Editorial: Hartford’s hiring challenge
|Published: 05-01-2023 9:08 AM
Members of the Hartford Town Manager Search Committee held five community listening sessions during the past week to identify what skills, characteristics and experience the public wants in a new manager. (We vote for quiet competence, a thick hide and at least a nodding acquaintance with New England norms.) What the Search Committee heard presumably will help inform its recruitment and vetting of candidates for the Selectboard’s consideration.
Valuable as that exercise may have been, there is another lens through which to view the process. Every job offer involves a negotiation between two parties. So what should a promising manager candidate expect of the town, short of a formal peace accord signed by the Selectboard’s warring factions?
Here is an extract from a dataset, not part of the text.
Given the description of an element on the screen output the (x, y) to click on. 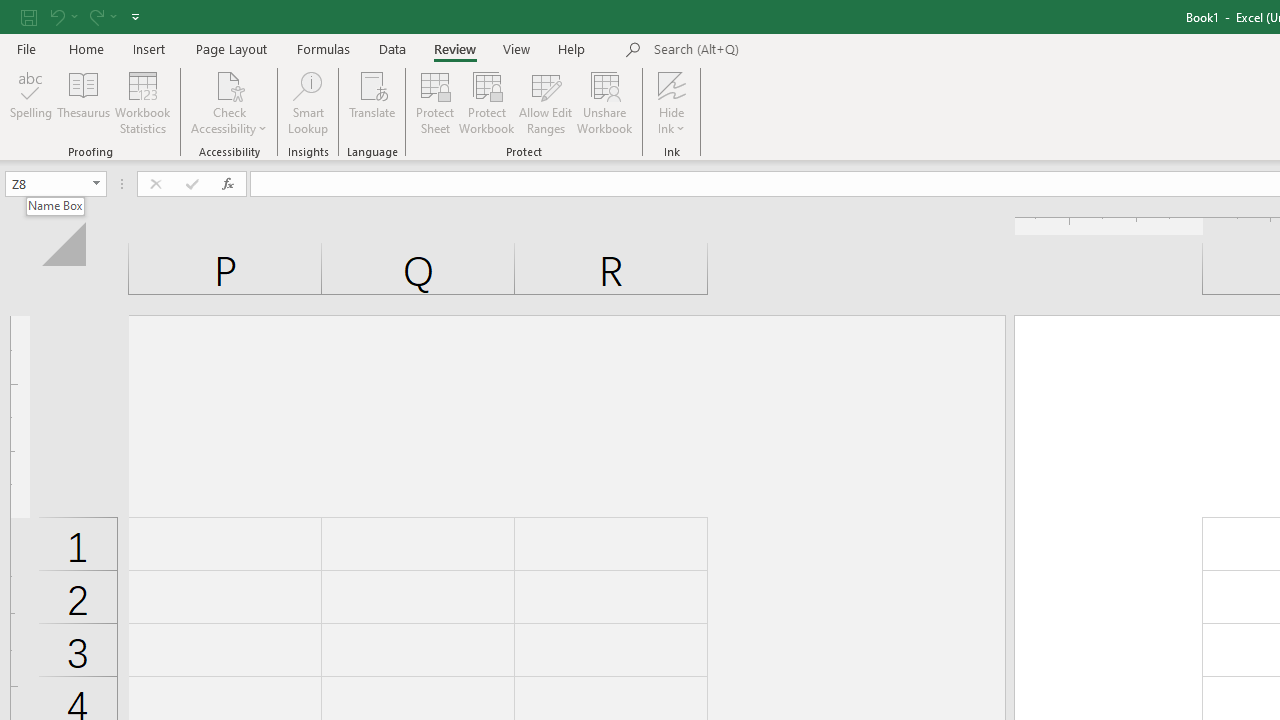
Spelling... (31, 102)
Check Accessibility (229, 84)
Hide Ink (671, 84)
Protect Workbook... (486, 102)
One is a clear, mutual understanding of the respective powers of the manager and the Selectboard. The town charter seems to us to contain at least one potential area for conflict. While the manager is assigned exclusive power to hire and fire employees, the charter grants both manager and Selectboard power to investigate the affairs of any department and the conduct of any officer or employee. This presents a danger of micromanagement or political meddling that could undermine the manager’s authority. If the board is dissatisfied with the performance of a department or an employee, it should rely on the manager to address it. If he or she fails, then its proper recourse is to change town managers.
Given recent history, a second provision any sensible candidate should demand is some protection against arbitrary discharge, perhaps in the contractual form of binding arbitration of settlement claims. The Selectboard has never explained its parting of ways with the former manager, Tracy Yarlott-Davis, only 19 months into her tenure. In the absence of any explanation, one is left to infer that the turnover of five of the seven seats on the Selectboard between when she was hired in February 2021 and abruptly placed on administrative leave in October 2022 had something to do with it. The eventual separation with Yarlott-Davis has been characterized by the board as “amicable,” but we would certainly advise any candidate seriously considering the job to follow Ronald Reagan’s advice: trust, but verify.
Third is a detailed list of the Selectboard’s policy priorities, with benchmarks for achieving the objectives. That is to say, if infrastructure is a top priority of the board, what projects does it want addressed, in what order and in what time frame? Similarly if recruitment and retention of staff is a concern, what is the timeline, for example, for the manager to produce a wage and benefit study, assess morale of current employees and make recommendations to the Selectboard? If addressing homelessness is a critical concern, what concrete steps does the Selectboard want to see taken? This is the only way to ensure that the performance evaluation the Selectboard is required to provide to the manager each year is an objective rather than a subjective exercise.
Potential managers should also assure themselves that Selectboard members are willing to drill down into the nitty-gritty of budgetary and policy decisions put before them and forgo shooting from the lip. This is essential if a manager is to succeed.
Hartford must realize at this point that despite its many attractions, its recent track record of political discord and community divisiveness puts it at a disadvantage in attracting experienced candidates, especially at a time when they are in such great demand throughout the Twin States. It is important, of course, to identify the characteristics of candidates most desired by town residents, as the search committee is doing. But it is at least equally important for the Selectboard, which has apparently been content to get along with interim management for months now, to convey a sense of urgency about getting new leadership on board. It can start by articulating specifically and publicly how it intends to work with a new manager and what it wants to get done. That is the only way the public can hold Selectboard members accountable at the ballot box for their own performance.